Como mentir dizendo a verdade

Sublinhei em grafite macia, lápis 6B: “Procurei as palavras para mentir para ela dizendo a verdade”. Que raiva. Elena Ferrante é foda. Vivo com raiva dela. E talvez com inveja, claro. Nenhum desses sentimentos me intoxica. Não é esse o tipo de raiva ou de inveja que ela provoca. Do meu lugar, aliás, digo que não tenho vontade nenhuma de tomar café ou de almoçar junto ou dividir a sobremesa. Se ela tiver olhos, não faço e menor questão de que os coloque em mim. Não desejo lhe fazer nenhuma pergunta. Um encontro outro que não fosse esse em que ela escreve e eu leio a mim só faria medo ou talvez me desapontasse.

Já estive perto de pessoas geniais em seu ofício e, digamos, diferentes em sua rotina doméstica ou no elevador ou no balcão do bar, ou no sofá de suas casas ou escrevendo cartas. Algumas ridículas. Eu já escrevi cartas ridículas e não sou genial, mas daí temos um outro problema. Voltando ao encontro, mesmo que isso jamais acontecesse eu não preciso arriscar um tipo de desilusão. Bobagem. Mas acho que preciso de seus livros. Que tenha, afinal, uma boa saúde, morra muito velha e, até lá, continue. E como eu não sou jornalista de literatura e não faço crítica de nada, me sinto livre para dizer outra vez: é foda.

Não consigo imaginá-la chorando ou se sentindo violentada em sua privacidade pelo jornalista italiano que teria supostamente revelado sua identidade. Talvez esteja. Penso, no entanto, que o que ele fez não é nada perto do que ela (ela quem?) faz de bom e de ruim com seus leitores. O cara talvez tenha sido um pequeno idiota. Talvez. Sei lá que motivos teve e não me interessam. Ela, seja quem ou o que for, é grande. Ainda que um dia algum desesperado consiga, sei lá, provar que não existe, suas lombadas continuarão a interromper a passagem dos dedos nas fileiras de estantes, bibliotecas e livrarias mais ou menos iluminadas e empoeiradas. Aí é só puxar.

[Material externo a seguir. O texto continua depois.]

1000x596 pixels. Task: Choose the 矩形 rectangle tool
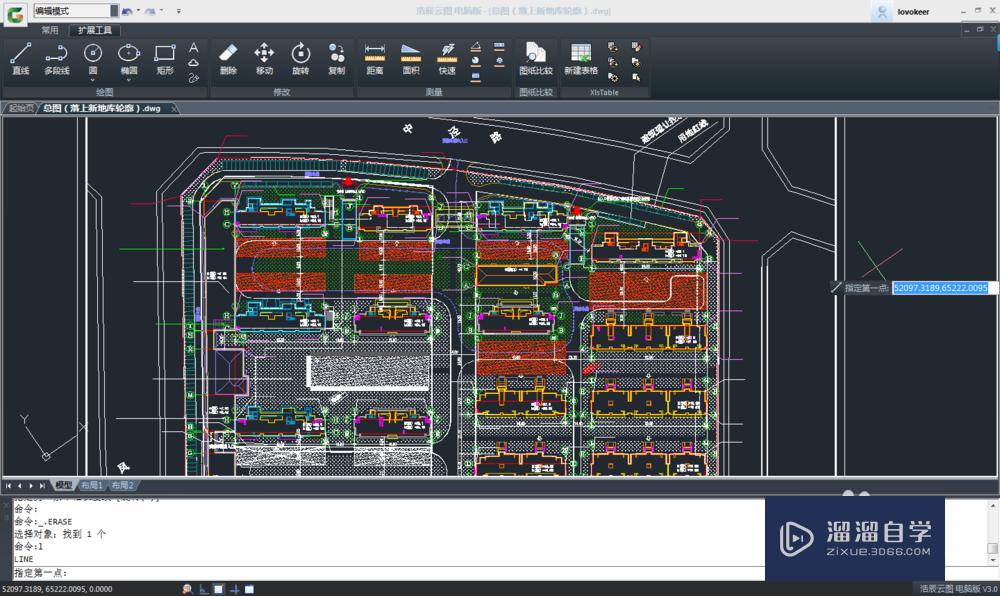pyautogui.click(x=165, y=59)
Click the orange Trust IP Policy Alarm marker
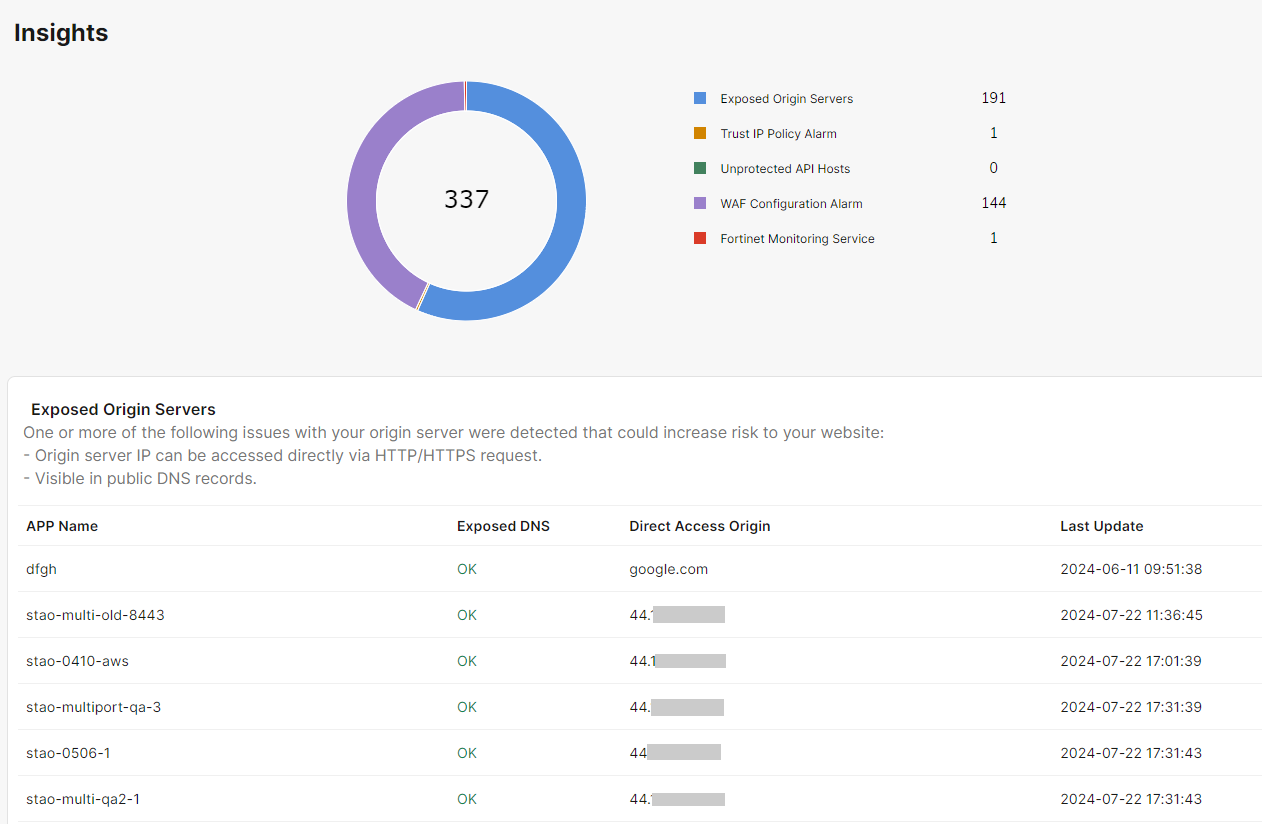 coord(699,133)
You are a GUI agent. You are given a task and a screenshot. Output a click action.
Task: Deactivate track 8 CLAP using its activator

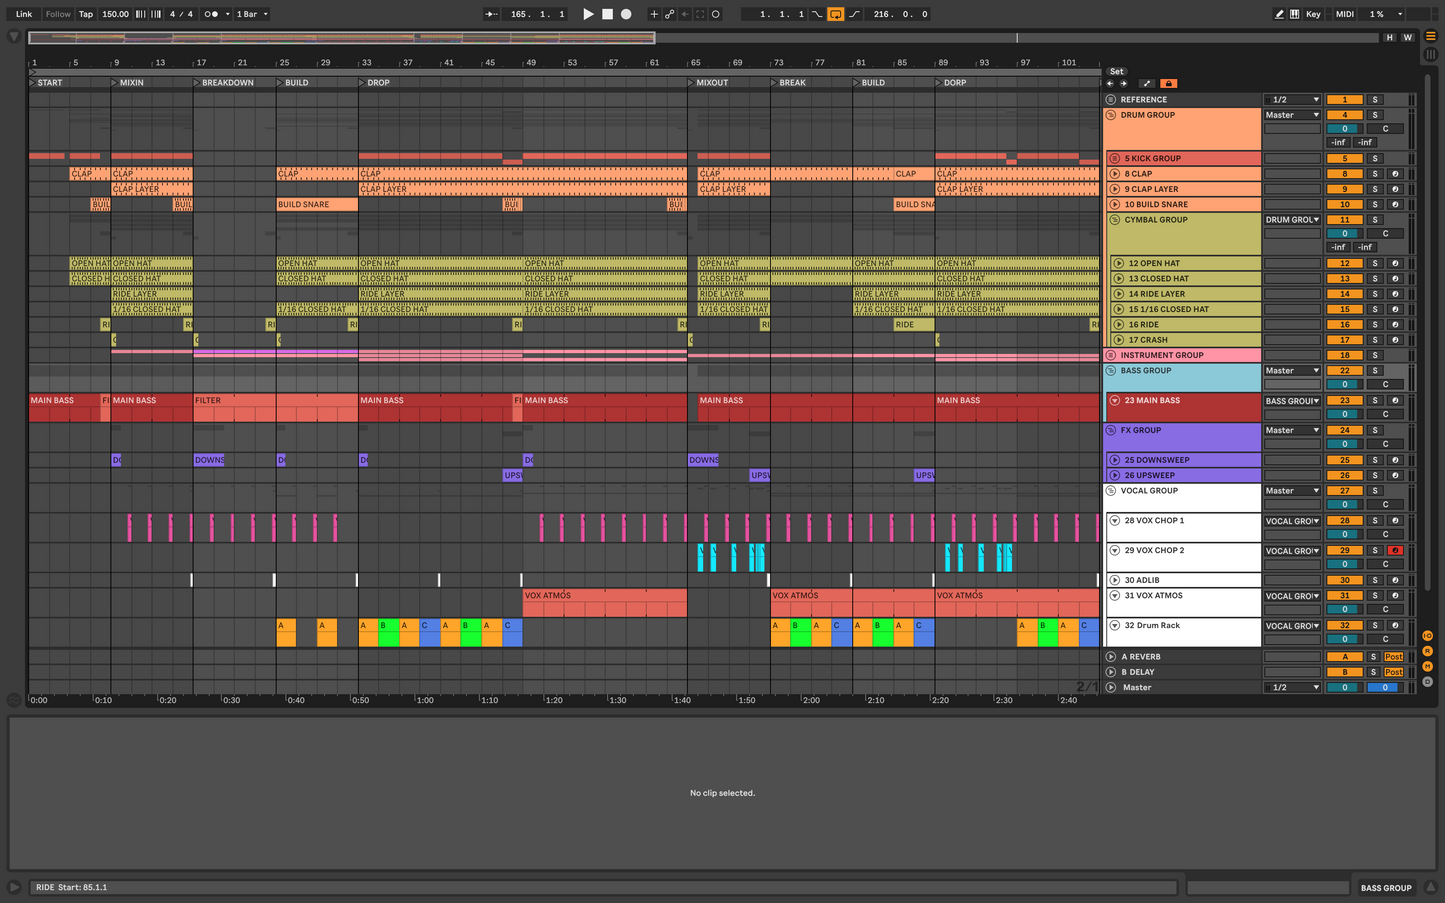click(1345, 174)
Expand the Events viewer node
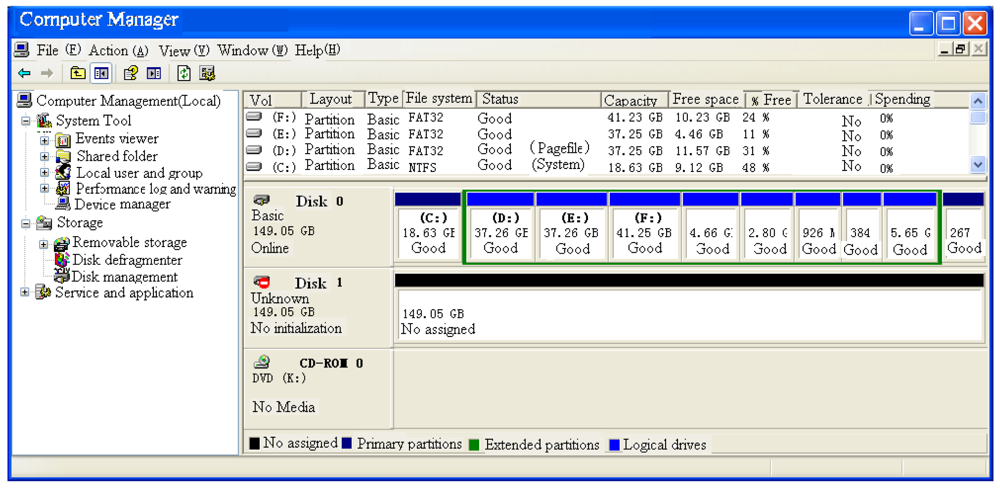The height and width of the screenshot is (489, 1000). click(x=45, y=139)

Demorei um pouco para começar e então li todos os livros que foram publicados no Brasil até agora. Mal posso esperar para botar os olhos nos que virão. Quis terminar logo cada um deles e, no fim, não queria que acabassem comigo. Me senti abandonada por todos. E disso eu também gostei bastante. Depois de passar uns dois ou três anos sendo (e gostando de ser) constantemente remexida por Alice Munro e também, um pouco, por Natalia Ginzburg, em poucas semanas passei a deixar Elena, outra mulher afinal, entrar em mim de uma maneira ainda mais impressionante.

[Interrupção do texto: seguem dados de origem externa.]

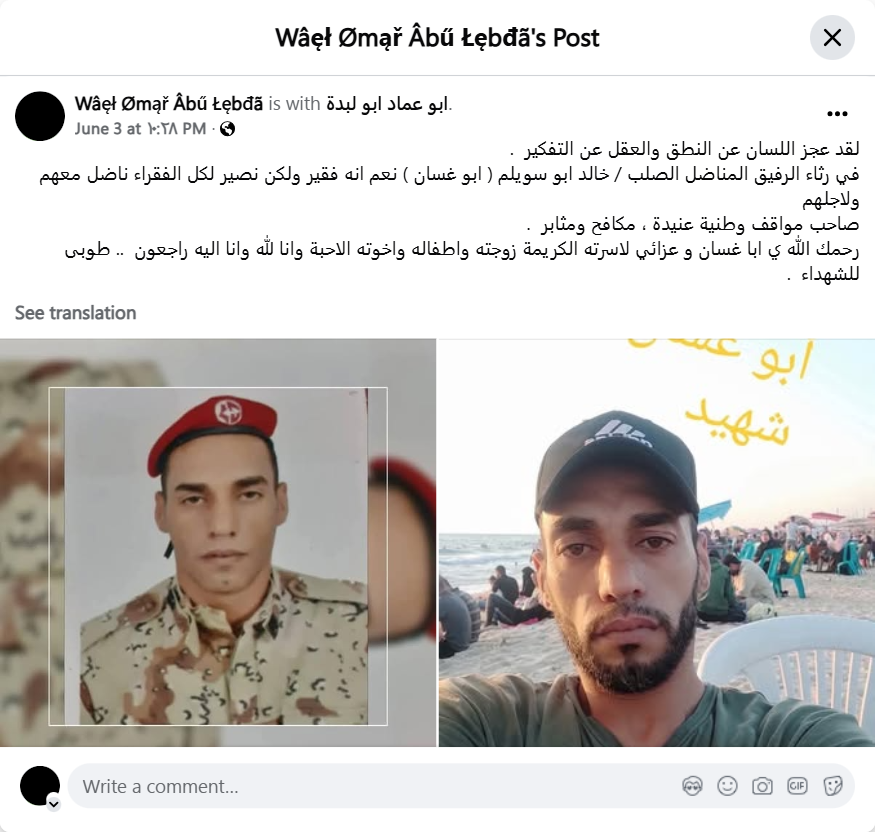This screenshot has height=832, width=875.
Task: Attach a photo with the camera icon
Action: [762, 786]
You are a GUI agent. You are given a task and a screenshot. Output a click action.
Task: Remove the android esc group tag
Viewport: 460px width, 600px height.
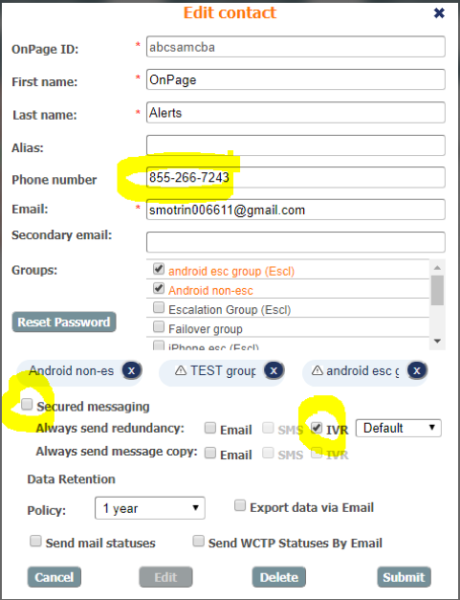416,370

A suposta revelação da “verdade” sobre o enigma não me ofendeu, como acho que eu já disse. Isso, sob o escrutínio da fiscalização do que é certo e do que é errado, talvez soe como, não sei, falta de caráter, de vergonha, de respeito? Falha de julgamento? Qualquer coisa assim. Não poderia me importar menos. Até essa história toda do que é inventado e do que não o é daria um bom romance que só ela escreveria direito e sem um sentido de obrigação de explicar coisa alguma, com a sinceridade brutal que lhe é característica e diante da qual nem todo suposto dono da “tal” verdade tem coragem de se colocar.

O que eu mais gosto em seus livros é que são crus no melhor dos sentidos. Não precisam de um ponto a mais. Não dão voltas, enfrentam. E fazem parecer natural sermos imperfeitos, perigosos e feitos de açúcar ou farinha a se desmanchar na próxima virada. Despedaçados seguiremos. Simples. Basta um golpe, um degrau, um sopro, um conflito. Depois, o pó se junta outra vez, há uma nova liga. Um vaivém que teoricamente acaba quanto termina.